同僚医師が激白「すすきの首切断事件」逮捕医師の素顔「患者の心の支えでした」

 札幌のホテルで首なしの遺体が発見された事件で、24日に死体遺棄容疑などで逮捕されたのは市内在住の医師・田村修容疑者(59)と娘の田村瑠奈容疑者(29)の父娘。翌25日には母親の田村浩子容疑者(60)の家族3人全員が逮捕される異例の展開となった。修容疑者が勤務する札幌市内の病院の同僚医師に話を聞いた。

「田村先生はとにかく温厚で優しい人物。入院患者の心のケアを担当するリエゾン科の科長で、終末期医療のホスピスケアセンターをはじめ、コロナの影響で家族と面会できずに精神的に不安な患者たちの心の支えになっていました。病棟すべてをカバーしていたため、院内でも特に多くの医療スタッフから信頼されているドクターでした」

 事件後も逮捕される前の週まではいつも通りに出勤。特に変わった様子などは見られなかったようだが、気になる点もあった。
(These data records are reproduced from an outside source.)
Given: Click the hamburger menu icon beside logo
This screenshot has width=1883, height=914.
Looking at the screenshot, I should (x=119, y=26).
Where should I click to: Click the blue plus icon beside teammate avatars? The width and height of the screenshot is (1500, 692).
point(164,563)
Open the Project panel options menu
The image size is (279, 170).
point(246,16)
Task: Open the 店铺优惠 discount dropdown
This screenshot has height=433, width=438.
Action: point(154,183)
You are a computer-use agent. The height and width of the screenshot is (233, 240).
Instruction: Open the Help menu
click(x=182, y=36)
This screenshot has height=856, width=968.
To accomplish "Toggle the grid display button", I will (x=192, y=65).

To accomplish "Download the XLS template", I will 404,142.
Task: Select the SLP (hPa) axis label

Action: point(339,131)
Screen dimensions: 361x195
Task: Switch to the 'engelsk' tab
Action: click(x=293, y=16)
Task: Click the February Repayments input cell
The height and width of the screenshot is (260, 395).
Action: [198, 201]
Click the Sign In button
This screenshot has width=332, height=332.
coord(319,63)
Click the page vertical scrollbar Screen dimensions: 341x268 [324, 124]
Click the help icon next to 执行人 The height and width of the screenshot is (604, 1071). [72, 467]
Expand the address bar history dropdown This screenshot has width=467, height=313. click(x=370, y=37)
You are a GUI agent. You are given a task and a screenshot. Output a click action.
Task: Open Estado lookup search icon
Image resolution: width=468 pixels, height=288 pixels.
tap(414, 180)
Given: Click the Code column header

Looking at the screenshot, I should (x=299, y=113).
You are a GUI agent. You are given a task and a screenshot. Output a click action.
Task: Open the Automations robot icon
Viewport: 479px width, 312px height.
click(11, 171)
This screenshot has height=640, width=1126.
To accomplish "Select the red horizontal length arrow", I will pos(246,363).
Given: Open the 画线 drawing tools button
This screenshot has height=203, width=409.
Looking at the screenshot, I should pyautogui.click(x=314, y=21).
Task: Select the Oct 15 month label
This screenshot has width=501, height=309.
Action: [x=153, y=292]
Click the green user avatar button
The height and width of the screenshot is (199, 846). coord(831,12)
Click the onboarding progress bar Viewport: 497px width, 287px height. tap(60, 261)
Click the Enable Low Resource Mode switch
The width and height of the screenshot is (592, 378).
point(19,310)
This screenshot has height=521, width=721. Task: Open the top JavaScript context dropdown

「我々は24日、病院からの通達で逮捕されたことを知りましたが、田村先生と最近話をしたという同僚は『すごくやつれた表情をしてたんだよね。それってやっぱり…』と言ってました。ウチは病床数450と札幌市内でも有数の規模でリエゾン科もかなりの激務。彼はその時は気にしてなかったみたいですけど、仕事が原因ではなかったんでしょうね」

 この医師は田村容疑者とプライベートの付き合いこそなかったそうだが、

「子供の話になると饒舌で、本当に仲のいい親子なんだなって印象は受けました。ただ、そこまで突っ込んだ話はしたことがなく、3人家族だということも事件後のニュースで知ったほどです」

 事件は病棟の患者たちにも衝撃をもたらした。26日には病院が家宅捜索されている。病室のテレビでも連日事件のことが報じられるため、病院では動揺した患者のケアに連日追われている。

 詳しい動機など未だ分からない部分は多いが、事件前に父娘が刃物とスーツケースを購入していたことが新たにわかった。患者の不安に寄り添う精神科医という評判とは、あまりに落差がある残虐な犯行。ショックを受ける患者を思うと、何ともやりきれない。